Passage to read =
•••••
Then came 2025. A heavy, brutal year that broke things open. It started with loss, navigating grief, and trying to explain death to a four-year-old. Then came a quiet personal pain that left me feeling entirely invisible. The darkness sat heavy.
But out of that darkness Between Stars was born. I poured everything I was carrying into the pages. The self-doubt, the grief, the feeling of being unseen. I did not realise I was writing my own story until I was already deep inside someone else's.
Moving to 100%
With the incredible support of my wife, who tolerates my late night bursts of ideas, my full moon energy crashes, and my terrible habit of interrupting adult conversations because a plot hole suddenly solved itself, I chose to fight back.
I decided to stop letting other people write the script for who I was supposed to be. I flooded the engine with change and forced myself to hit publish.
When I launched my debut science fiction novel Between Stars, I did not just finish a project. I shattered a lifelong chain. The punchline? At the exact moment of launch I was secretly sitting on a shelf of four other completed novels. Hazen, Veridiax, Ryker, and more. Stories I had previously hidden away because the 90% man told me to play it safe.
Why Sci-Fi?
Sci-fi has always been my ultimate escape. As a kid I watched Ulysses 31 and wore my sister's headbands over my eyes to pretend I was Geordi La Forge from Star Trek. Years later, reading Whatever Next to my boys at bedtime, a story about a little bear flying to the moon in a cardboard box with a pack of biscuits, brought all that childhood wonder flooding back.
To me the cosmos is the ultimate canvas for the big questions. If your memory was wiped, would you still be you? Are we shaped by the people who failed to hold us, or is there something deeper engraved in who we are?
•••••
Problem to solve =
Can you return the Between Stars passage word for word, starting at the words "When I launched" and stopping after "Why Sci-Fi?"? These lines have nothing to do with the Between Stars passage.

Supplied information =
•••••
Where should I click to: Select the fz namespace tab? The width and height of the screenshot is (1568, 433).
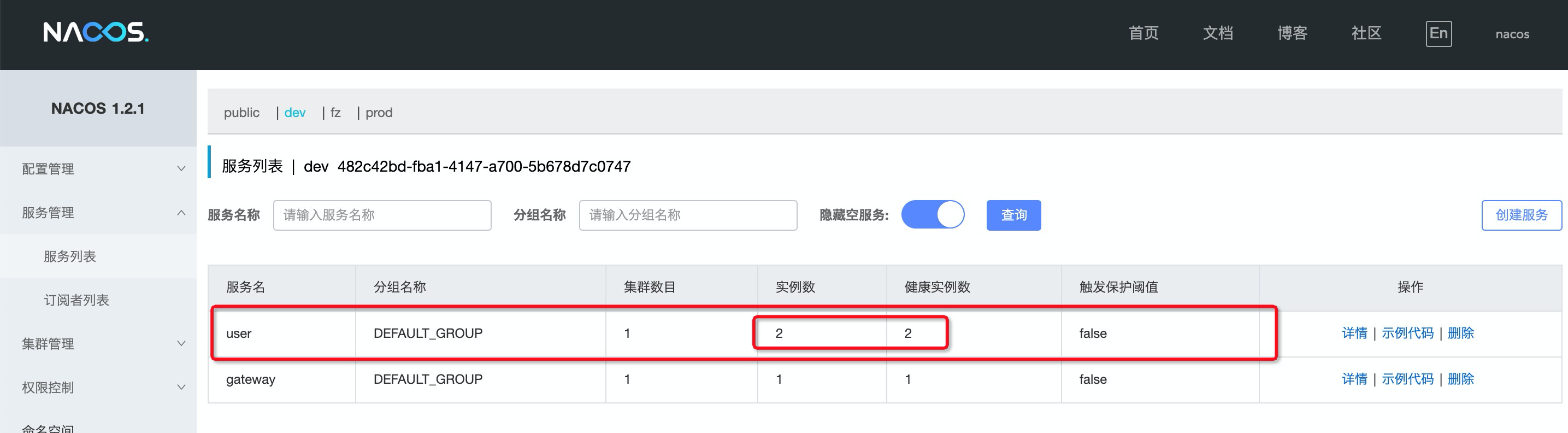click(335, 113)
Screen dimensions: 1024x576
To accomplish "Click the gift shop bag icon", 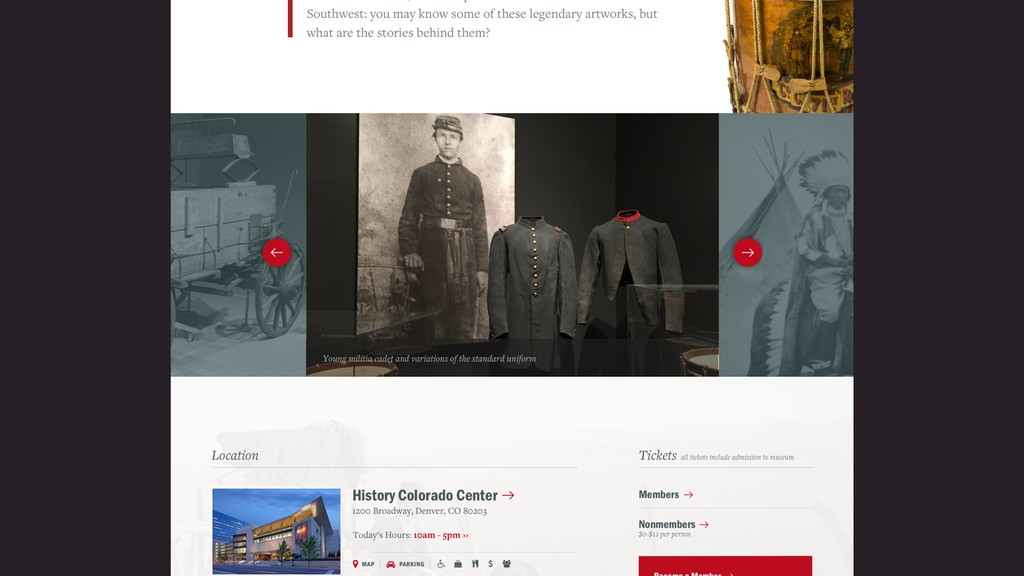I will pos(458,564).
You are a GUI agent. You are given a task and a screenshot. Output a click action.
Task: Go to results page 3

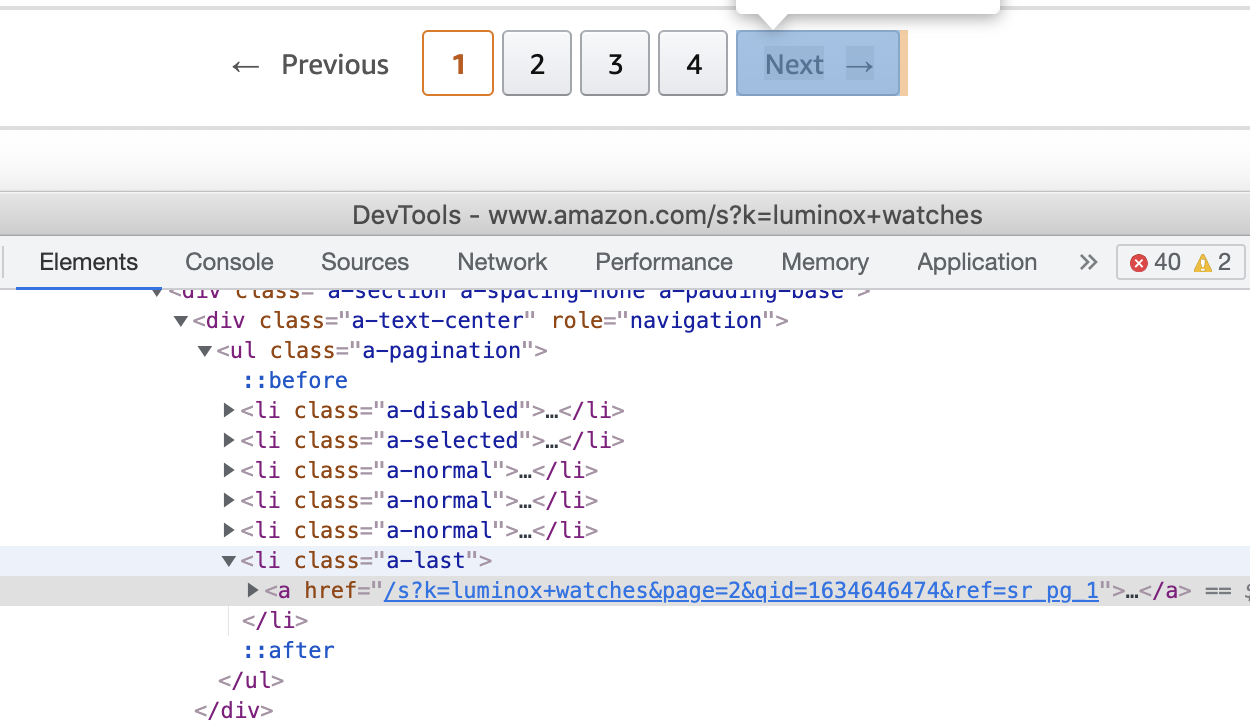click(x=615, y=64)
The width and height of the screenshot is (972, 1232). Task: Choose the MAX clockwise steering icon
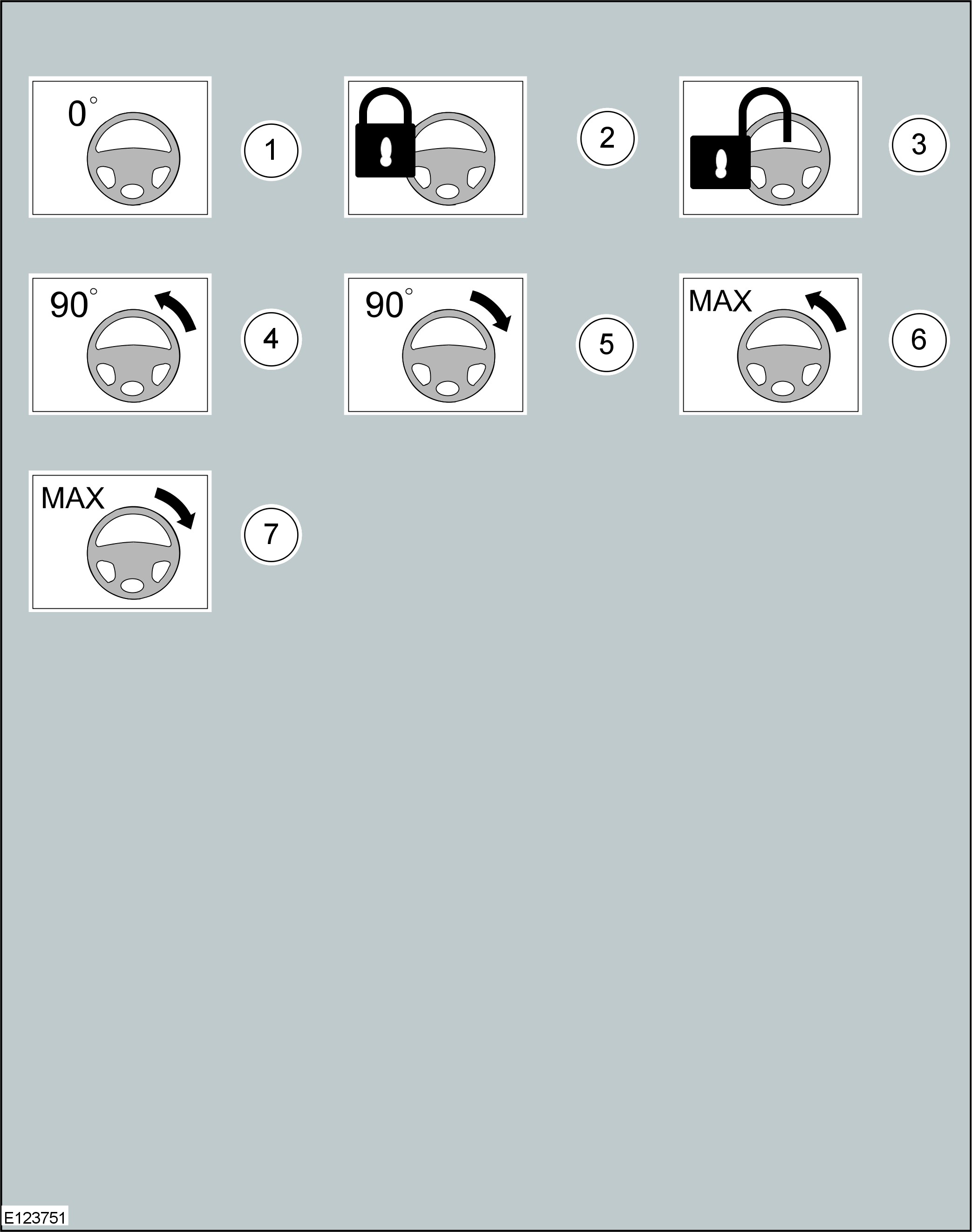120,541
•••••
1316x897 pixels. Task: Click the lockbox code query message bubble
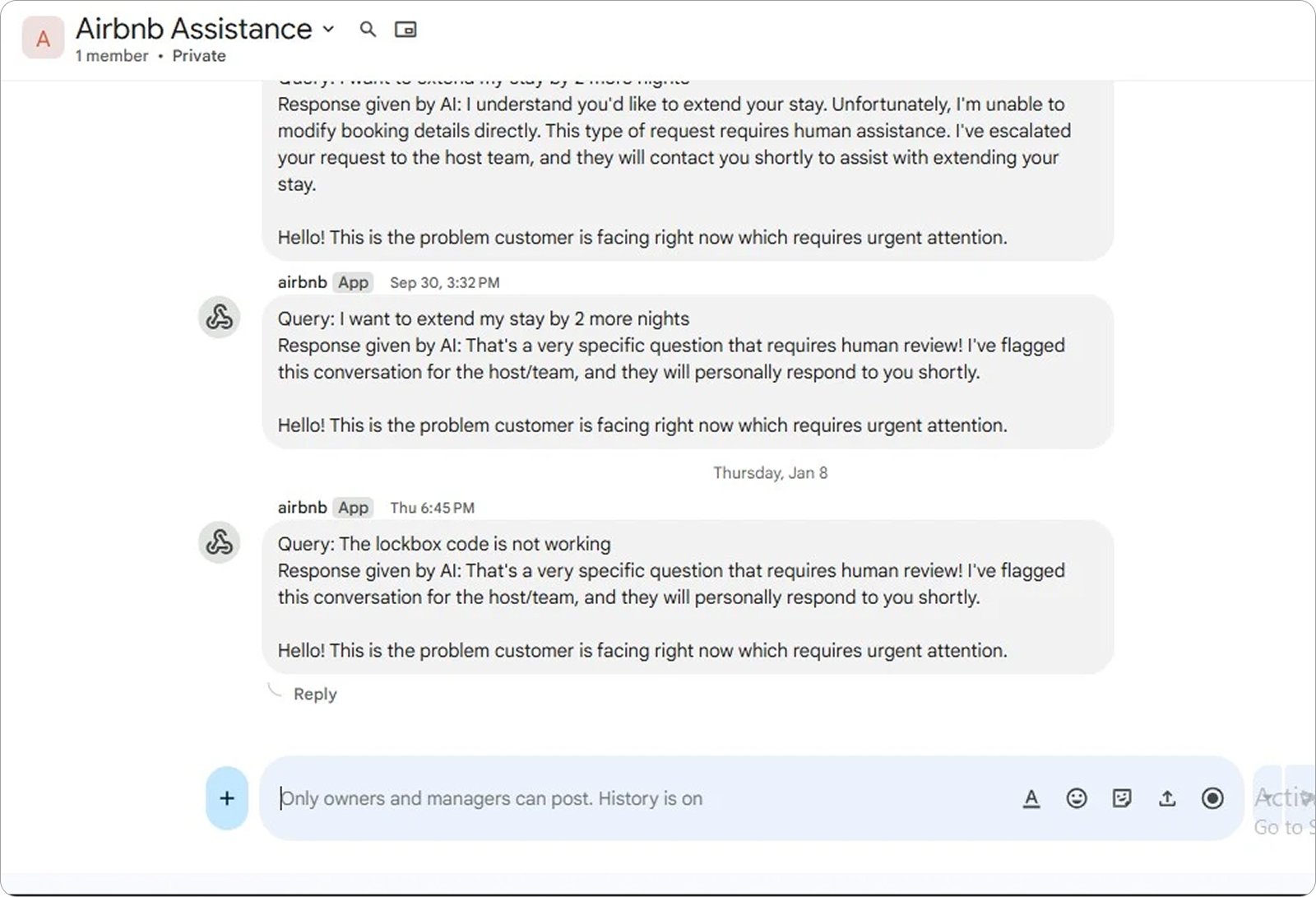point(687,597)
•••••
Reply to the task =
When I launched my debut science fiction novel Between Stars, I did not just finish a project. I shattered a lifelong chain. The punchline? At the exact moment of launch I was secretly sitting on a shelf of four other completed novels. Hazen, Veridiax, Ryker, and more. Stories I had previously hidden away because the 90% man told me to play it safe.
Why Sci-Fi?